La nomade, qui avait envoyé Sha-Hul quérir des vêtements plus adaptés pour leur étrange invitée, gardait également un œil sur la jeune inconnue. Sous la tente de la cheffe de voyage, elle était installée sur un petit tapis de papyrus tressé, troqué lors de son dernier passage au Bazar Assek. Les femmes du Désert faisaient de nouveau route en ce sens, après des mois passés aux confins de l'Occident. Le monde était plus grand qu'elles ne l'auraient jamais cru et elles avaient rencontré d'étranges individus, en provenance de région que les sables n'avaient jamais touchés. Leurs récits la hantait encore.
"Eh, k-un e'mra", fit-elle seulement à l'attention de son amie, qui revenait les bras chargés de quatre épaisses tuniques. Deux pour la nuit et deux autres pour le jour. « Tu-l'ha at-ssa hal ? », s'enquit-elle ensuite, un demi-sourire en coin sur les lèvres. L'incertitude de Sha-Hul l'amusait. Elle était de ces jeunes femmes à tout faire pour s'assurer de son approbation. Même si, parfois, cela impliquait de se plaindre ou de pester contre sa prétendue naïveté. « Ine ha'ara. Als-aghir't efi-at'n », acheva-t-elle ensuite, après un bref regard lancé en direction de l'inconnue. Si elle s'était éveillée, elle ne tenait de toute évidence pas à le faire savoir.
Après des heures passées sur la route, montée sur l'une des bêtes les moins chargées, l'étrangère avait été placée sous le service de l'Λl-raee-I, la femme-vie chargée de guérir les maux. Dans ce petit clan, c'était une jeune Gerudo du nom d'Aten qui s'en occupait. Elle avait dit de l'inconnue tout ce que son corps avait bien voulu lui révéler. Sans savoir précisément quel avait été son sort, Sha-Hul et Saveasa n'ignoraient pas qu'elle avait été battue, fouettée, privée de sommeil, séquestrée et affamée. Des autres sévices éventuels, elles ne connaissaient rien.

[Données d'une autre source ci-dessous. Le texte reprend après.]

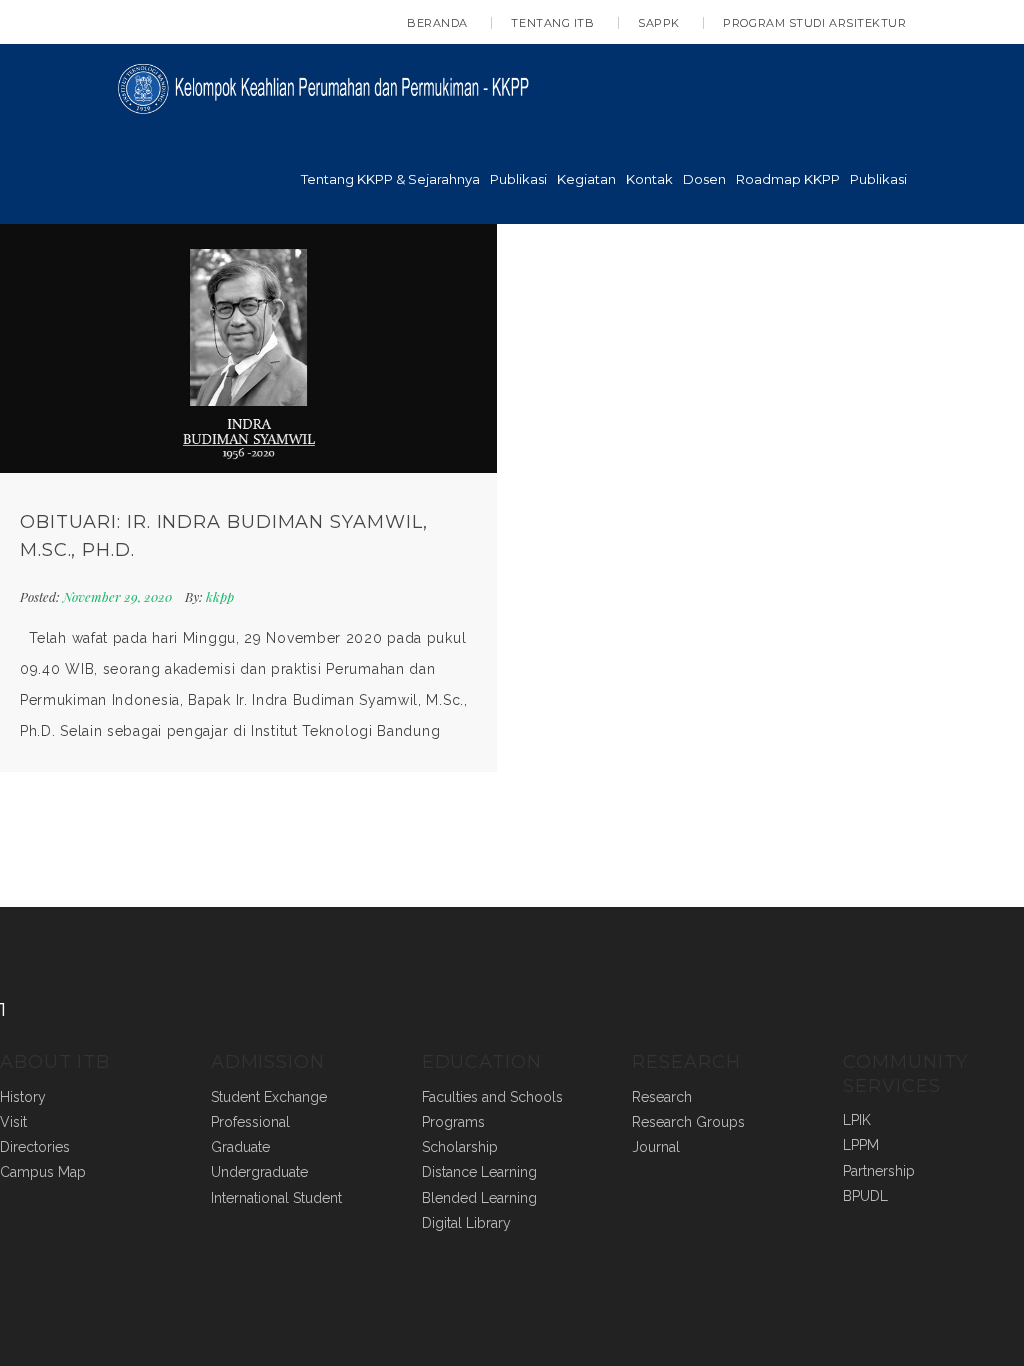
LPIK (857, 1120)
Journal (656, 1147)
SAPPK (659, 23)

La jeune femme avait été forcée à boire, alors qu'elle avait brièvement semblé reprendre conscience. Elle n'avait pas eu le temps de dire un mot avant de sombrer de nouveau dans les bras d'El-Jeth'e. Le démon l'appelait à elle avec tant de vigueur qu'Aten n'était pas sûre de la voir un jour se relever.
Réprimant un frisson, la vieille baroudeuse invita sa camarade à prendre place près du feu dès que celle-ci eut déposé les tissus qu'elle avait amené. « Du-sọ̄v'at, le ? Ka-ha fendj'e kemn esh », ajouta ensuite Saveasa, non sans chasser - ou tâcher de, à tout le moins - ces mauvaises pensées de son crâne, peu désireuse d'y inviter l'esprit qui tourmentait leur faible invitée. Sans un mot de plus, préoccupée, elle récupéra l'une des broches plantées dans le sable avant de la tendre à son éclaireuse. Des morceaux de fennecs y cuisaient depuis un moment et dégageaient un délicat fumet. Puis, elle se servit à son tour, optant pour un peu de l'âne dont elles avaient du se séparer. « Je'da-ch'gtev, vaï de-ka'arn eidek'han spelen litak », siffla-t-elle finalement, désignant du menton leur hôte, engoncée sous de larges peaux.
S'accordant un instant pour manger, l'ancienne guerrière souffla doucement sur la viande pour ne pas se brûler les lèvres. Puis, après une première bouchée, elle questionna Sha-Hul : « Kah-ra't ier'gh khoss'l Nra eïa ? »
Un mouvement, en provenance de la tente, attira soudainement son attention. L'inconnue s'arrachait doucement mais sûrement aux griffes du Génie. « M'rhba-n , Hal t-essur be't rahle ? », demanda-t-elle, d'une voix qui se voulait douce. Cette fois, aucune lance ne se dressait entre elle et la jeune Hylienne dont elle ne savait rien. La seule lame qu'elle conservait, un couteau au fil courbé, était caché derrière son flanc.